(Courtesy: The Sporting News)

For the millionth week in a row, the PGA Tour needed extra holes — er, hole — to resolve their tournament. Always a fan favorite, the Waste Management Phoenix Open did not disappoint.

With names like Jon Rahm, Rickie Fowler and Phil Mickelson near the top of the leader board, there was plenty of drama until 18 on Sunday. In the end, however, it wasn’t the stars that made headlines — it was Gary Woodland and Chez Reavie.

Woodland, who hadn’t won on Tour since the 2013 Reno-Tahoe Open, shot 67 on Sunday and posted 18-under as the clubhouse lead. Knowing he needed a birdie-birdie finish to tie Woodland and get into a playoff, Reavie, who hasn’t won on Tour since the 2008 RBC Canadian Open, did just that.

On the first playoff hole, Woodland prevailed, collecting the third win of his career.

While Reavie and Woodland had great weeks, there were plenty of players whose week’s fell somewhere between the two playoff combatants and Andrew Loupe (MC, 79-79) — here’s a look at those sad to be shipping up to Monterrey and those who hope last week’s performance was just a mirage:


Gary Woodland — To say it’s been a trying five years for Gary Woodland since his last win on Tour would be an understatement. Woes with his game aside, Woodland and his wife are also still coping with the death of their unborn twins in March. To say the win was a popular one in the locker room and on social media would be an understatement. In a fantasy golf sense, it appears Woodland’s game has returned — and he should remain a viable option in most formats until he shows otherwise.

Chez Reavie — While Woodland’s victory was a popular one, there was certainly some disappointment in Chez Reavie finishing second. There were certainly plenty of folks who would have loved to see the journeyman get back on top on Tour. Reavie, who’s 2008 RBC Canadian Open title was the only one of his career to date, bogeyed the first and only playoff hole to seal his fate. That said, fantasy owners shouldn’t sleep on Reavie. He’s got plenty of upside as a bench choice or to round out your DFS lineups.

Brendan Steele — One of my better choices last week, Brendan Steele continued to be a horse for the course in Scottsdale at the Waste Management Phoenix Open. Steele opened with a 68 on Thursday before rattling off three consecutive 67’s to collect a T-4 finish. Steele, who has already collected a win (Safeway Classic) this season, has been playing well and is certainly a viable fantasy option in all formats for the time being. Pay attention, because he is streaky — but top-10 finishes from your last-add is always a plus, and Steele offers the opportunity for those as much as anyone.

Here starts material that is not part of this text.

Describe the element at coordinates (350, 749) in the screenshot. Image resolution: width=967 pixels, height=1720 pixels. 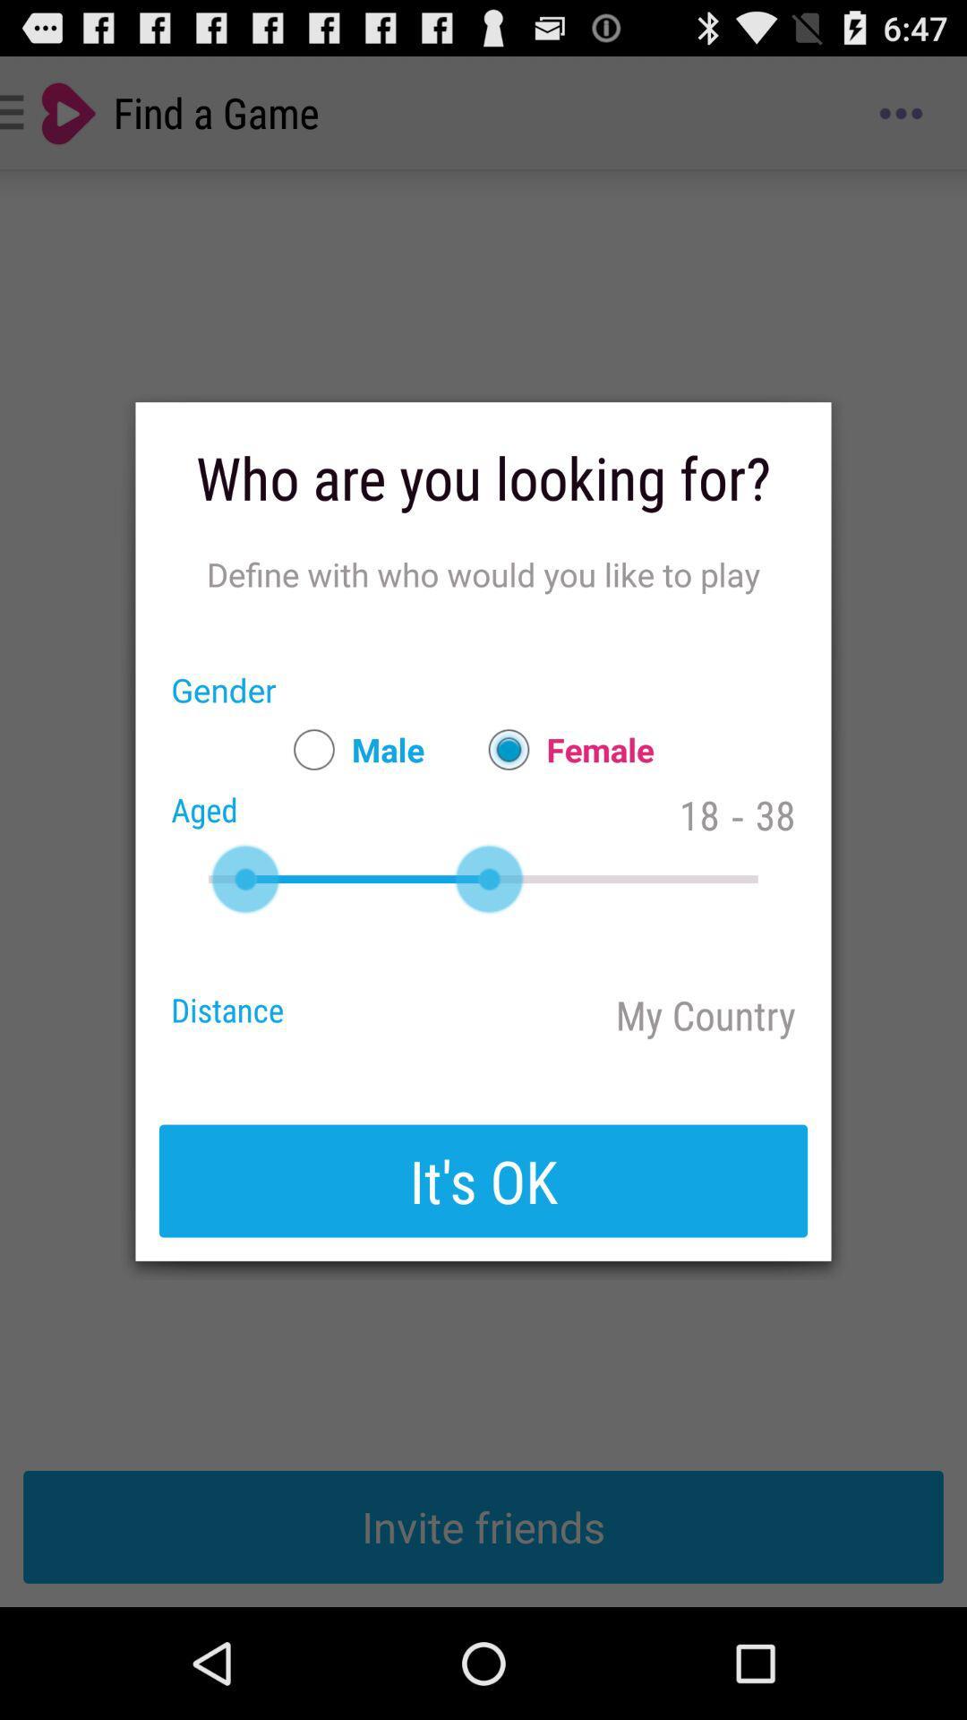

Rickie Fowler — Always a solid bet at the Waste Management Phoenix Open, Rickie Fowler looked to be just that again in 2018. Hell, he looked like the eventual champion until the 15th hole on Sunday. Fowler, who kept in contention most of the day, faltered late en route to a Sunday-73, relegating him to a T-11 finish. If you don’t know my take on Fowler by now, you never will. Continue to trust the process. He’s a great fantasy choice, but don’t be him straight up against the odds.

Daniel Berger — Like Fowler, Daniel Berger looked to be a great bet to claim his 3rd career PGA Tour win and first somewhere other than the FedEx St. Jude Classic. Berger opened with rounds of 68-65-68, but failed to finish under par on Sunday, stumbling to a 1-over 71. It wasn’t a bad round and, honestly, he would’ve needed to do something silly to win the event, but even a round of 2-under 68 would’ve put him a tie for third. Berger has played well lately but is still pretty streaky. He’s also young. Keep your eyes on him in 2018 as it could very well be a break out year for him.

Or Worse…

Hideki Matsuyama — After an opening round 69, it seemed like Hideki Matsuyama would, once again, find himself in contention to win the Waste Management Phoenix Open. Unfortunately, Matsuyama banged up his wrist and withdrew, breaking the hearts of quite literally thousands of fantasy golfers the world over — myself included. Matsuyama expects to make a full recovery and should become a fantasy stalwart again shortly.